Когда умер Юрский, я сразу вспомнил, потому что никогда толком и не забывал, как слушал его в Карнеги-холл на пушкинском вечере в 1999 году. Он читал «Сцену из Фауста» на два голоса и так, что получался театр: немаленькая трагедия. Я даже забыл, чем там кончается.
На сцене, привыкшей и к не таким звездам, один человек представлял двоих, из которых второй им даже не был. Преображаясь в Мефистофеля, Юрский становился меньше ростом. Угодливо перебирая ножками, он говорил с почти неощутимым еврейским акцентом. Притворяясь мелким бесом из анекдота или Гоголя, дьявол, казалось, хотел что-то втюрить и не заслуживал доверия. Но из-под комической личины выглядывал Князь тьмы, который знает истину и готов ею поделиться, понимая, впрочем, что она ничему не поможет и ничего не изменит. Пушкин не знал Булгакова, но Юрский знал и слепил своего Мефистофеля из Воланда пополам с Коровьевым.
Зато Фауст остался самим собой: надутым глупцом, который — ввиду разверзшейся пропасти — гуляет по буфету, пока может. Изображая его статным, величавым и беспомощным, Юрский обнажал тщетность наших претензий понять хотя бы себя. Дьявол, словно Фрейд, выкапывает подноготную Фауста, предоставляя нам ею ужасаться.

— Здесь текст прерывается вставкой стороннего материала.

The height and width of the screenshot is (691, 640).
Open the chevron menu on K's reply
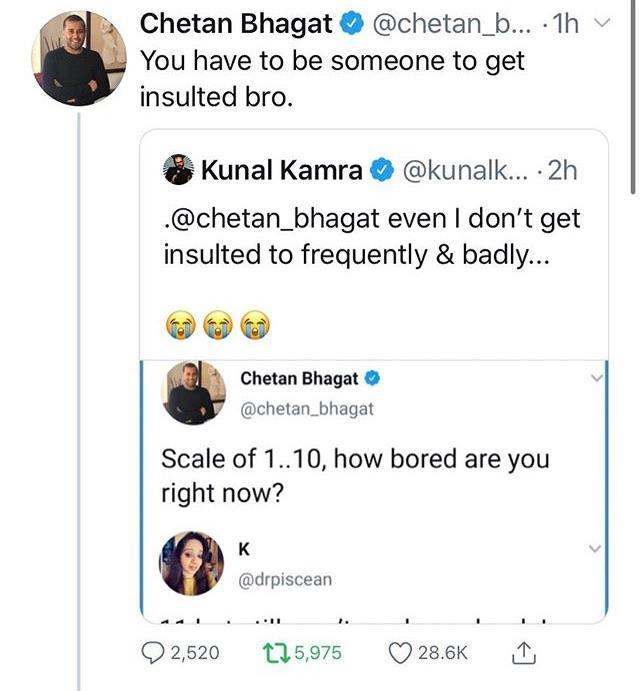tap(596, 549)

Такой была драма уже не Пушкина, но Юрского, и следить за ней было интересно, как за дуэлью, которая кончилась гибелью не противников, а посторонних — испанского корабля, который Фауст велел утопить из обиды на себя, человеческую природу и природную же вредность.
Из зала я выходил с одной репликой, которую услышал словно впервые: «тварь разумная скучает». Мефистофель у Юрского ее произносит так, что ударение падает на слово «разумная».
— Значит ли это, — думал я, — что не скучают только дураки? И только разумным дано понять дьявольскую максиму: «Скука — отдохновение души»? Ибо все остальное еще хуже. И не получается ли, что отец лжи говорит правду, зная, что мы его все равно не послушаем? А Пушкин услышал (подслушал) и нам рассказал, но мы и ему не поверили, потому что нет ничего страшнее, чем доверять скуке.
2
Когда Бродский сказал выпускникам Дартмутского колледжа, что больше всего им придется в жизни скучать, обиделись даже его друзья.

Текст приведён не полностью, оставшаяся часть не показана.